New English £50 Note Celebrates LGBTQ Computer Scientist Alan Turing

The Bank of England has unveiled the design for its new £50 note featuring mathematician Alan Turing, who broke Nazi Germany’s military codes in World War II and was an early pioneer in computer science. Despite these accomplishments, he became a pariah in his own country after being arrested for “gross indecency” under the laws that made homosexuality a criminal offense.

What Happened: Turing received a bachelor’s and master’s degree from Cambridge and a Ph.D. from Princeton. During World War II, he was employed in Britain’s Government Code and Cypher School at Bletchley Park, where he developed techniques for deciphering intercepted coded messages that enabled Allied forces to successfully plan in their battles against the Nazis.

After the war, he designed the Automatic Computing Engine and helped develop the Manchester computers, forerunners of the modern stored-program computer.

In January 1952, Turing reported a burglary at his home to the police. During the investigation, Turing acknowledged that he knew the burglar and they had been lovers. Homosexual acts were against the law in England at the time and he was arrested and convicted. He was given the choice of imprisonment or chemical castration, and he chose the latter. The conviction ended his career with the government and he was barred from entering the U.S. On June 8, 1954, he was found dead in his home from cyanide poisoning, with suicide determined as the cause of death.

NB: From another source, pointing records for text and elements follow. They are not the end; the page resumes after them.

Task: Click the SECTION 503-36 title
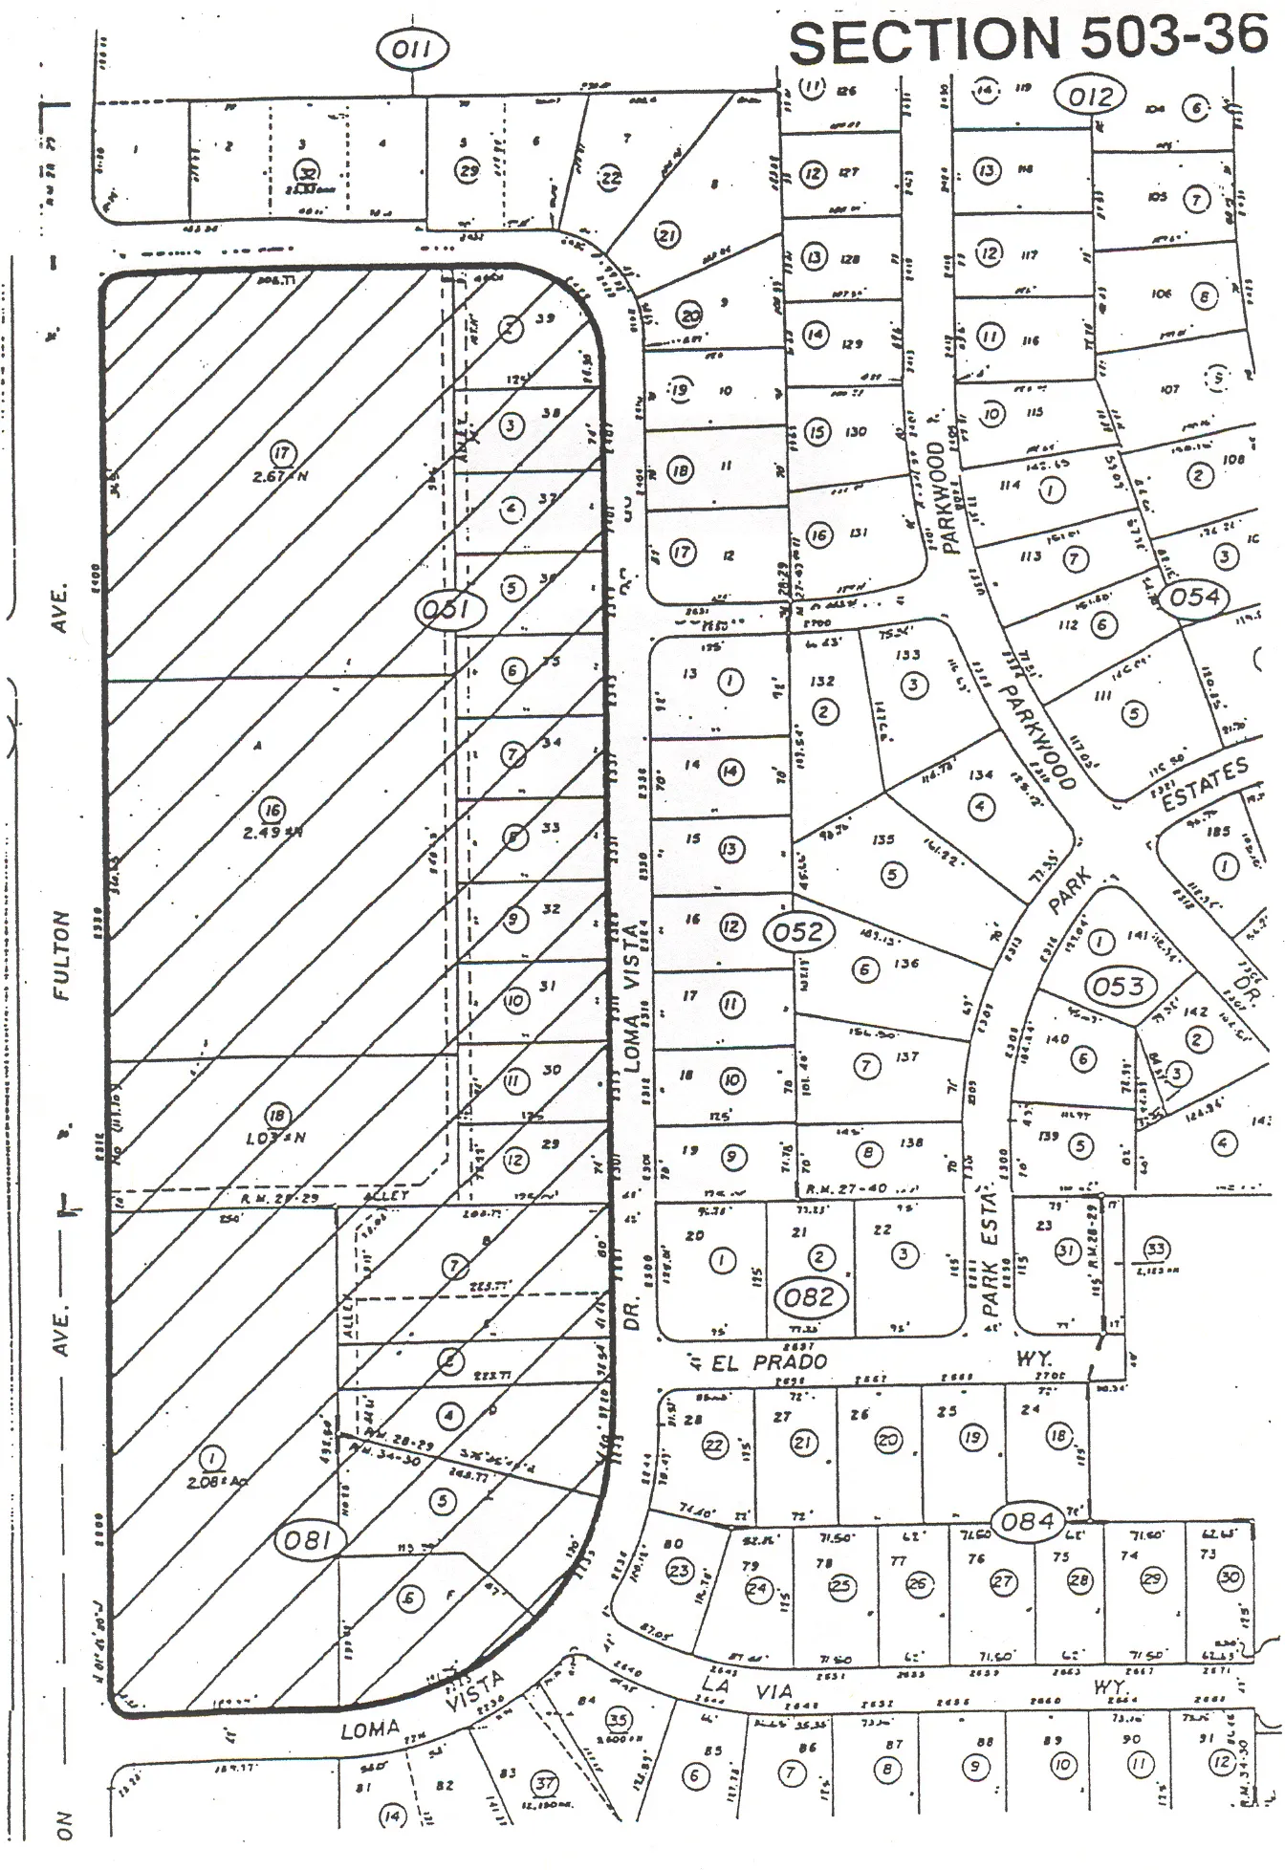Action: click(1029, 40)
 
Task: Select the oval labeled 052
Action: click(797, 931)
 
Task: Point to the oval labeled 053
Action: click(1118, 986)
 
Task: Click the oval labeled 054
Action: click(1194, 598)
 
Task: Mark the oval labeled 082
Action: click(809, 1296)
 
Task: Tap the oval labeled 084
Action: click(1028, 1519)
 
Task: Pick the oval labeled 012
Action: click(1091, 97)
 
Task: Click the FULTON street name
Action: click(62, 955)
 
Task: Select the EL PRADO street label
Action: click(769, 1361)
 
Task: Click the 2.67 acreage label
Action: click(278, 475)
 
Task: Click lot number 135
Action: click(882, 839)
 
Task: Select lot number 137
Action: click(906, 1056)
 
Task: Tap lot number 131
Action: click(859, 533)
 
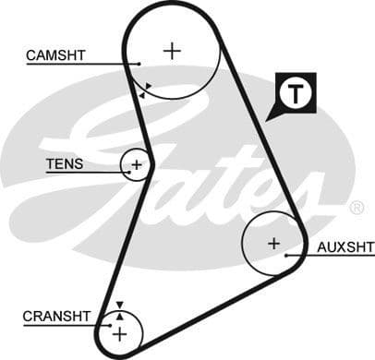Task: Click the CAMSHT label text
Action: coord(55,55)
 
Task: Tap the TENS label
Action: coord(65,165)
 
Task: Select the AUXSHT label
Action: coord(345,247)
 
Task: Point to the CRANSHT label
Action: coord(56,316)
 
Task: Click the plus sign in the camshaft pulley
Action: coord(172,50)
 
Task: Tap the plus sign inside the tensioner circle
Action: coord(137,166)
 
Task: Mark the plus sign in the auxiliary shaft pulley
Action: coord(273,244)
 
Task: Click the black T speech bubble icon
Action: coord(293,94)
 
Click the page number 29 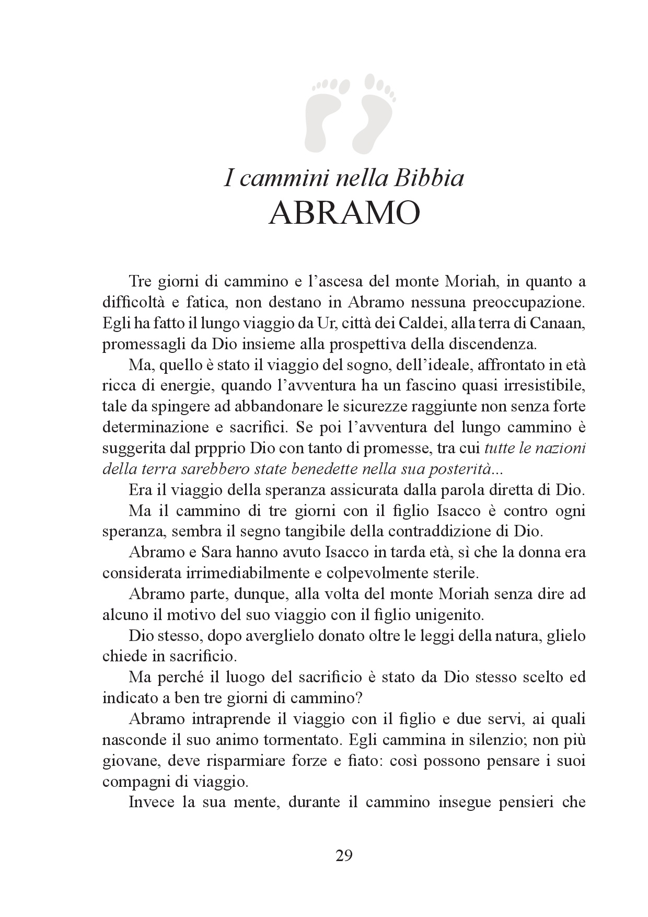tap(344, 856)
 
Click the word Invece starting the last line tap(158, 802)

Why It Matters: Due to the classified nature of his wartime work, Turing was unknown to the general public at the time of his death; the law criminalizing homosexual acts was abolished in 1967. Over the years, as the public learned of his work and the circumstances leading to his death, a movement arose to reclaim his legacy. Queen Elizabeth II issued a posthumous pardon for Turing in 2013 and a 2017 law named in his honor officially pardoned all men who were convicted under the old law.

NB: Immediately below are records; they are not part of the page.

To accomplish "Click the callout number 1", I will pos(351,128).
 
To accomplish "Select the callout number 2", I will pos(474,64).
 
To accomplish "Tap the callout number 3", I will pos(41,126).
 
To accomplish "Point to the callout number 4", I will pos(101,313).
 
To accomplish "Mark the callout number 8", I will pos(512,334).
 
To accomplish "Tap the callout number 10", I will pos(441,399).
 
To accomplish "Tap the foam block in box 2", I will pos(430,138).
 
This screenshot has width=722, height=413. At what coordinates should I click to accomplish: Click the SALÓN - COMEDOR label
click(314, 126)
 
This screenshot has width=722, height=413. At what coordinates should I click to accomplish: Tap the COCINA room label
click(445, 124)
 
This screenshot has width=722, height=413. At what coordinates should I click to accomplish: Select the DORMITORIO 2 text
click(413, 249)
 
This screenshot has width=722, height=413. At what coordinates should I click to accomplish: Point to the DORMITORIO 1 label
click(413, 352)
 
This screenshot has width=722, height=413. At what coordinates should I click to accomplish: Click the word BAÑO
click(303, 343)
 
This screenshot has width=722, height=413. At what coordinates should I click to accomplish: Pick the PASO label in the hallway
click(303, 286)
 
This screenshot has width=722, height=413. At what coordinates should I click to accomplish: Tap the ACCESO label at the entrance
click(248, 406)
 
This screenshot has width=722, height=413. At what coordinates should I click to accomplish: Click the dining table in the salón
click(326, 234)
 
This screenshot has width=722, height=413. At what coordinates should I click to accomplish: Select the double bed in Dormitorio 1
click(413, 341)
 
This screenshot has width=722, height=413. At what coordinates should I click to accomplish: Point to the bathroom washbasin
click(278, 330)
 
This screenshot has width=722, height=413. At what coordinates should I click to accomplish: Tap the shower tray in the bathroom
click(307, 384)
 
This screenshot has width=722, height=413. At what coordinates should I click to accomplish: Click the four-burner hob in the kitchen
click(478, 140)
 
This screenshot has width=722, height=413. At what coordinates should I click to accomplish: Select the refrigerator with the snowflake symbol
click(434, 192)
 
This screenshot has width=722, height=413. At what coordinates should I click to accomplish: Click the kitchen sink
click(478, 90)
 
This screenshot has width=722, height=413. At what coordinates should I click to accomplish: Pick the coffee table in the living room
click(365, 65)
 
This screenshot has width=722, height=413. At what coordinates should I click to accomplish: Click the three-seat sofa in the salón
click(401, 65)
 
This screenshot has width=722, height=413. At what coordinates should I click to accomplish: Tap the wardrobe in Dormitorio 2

“Alan Turing was a gay man, whose transformational work in the fields of computer science, codebreaking, and developmental biology was still not enough to spare him the appalling treatment to which he was subjected,” said Bank of England Governor Andrew Bailey. “By placing him on this new £50 banknote, we celebrate him for his achievements, and the values he symbolizes, for which we can all be very proud.”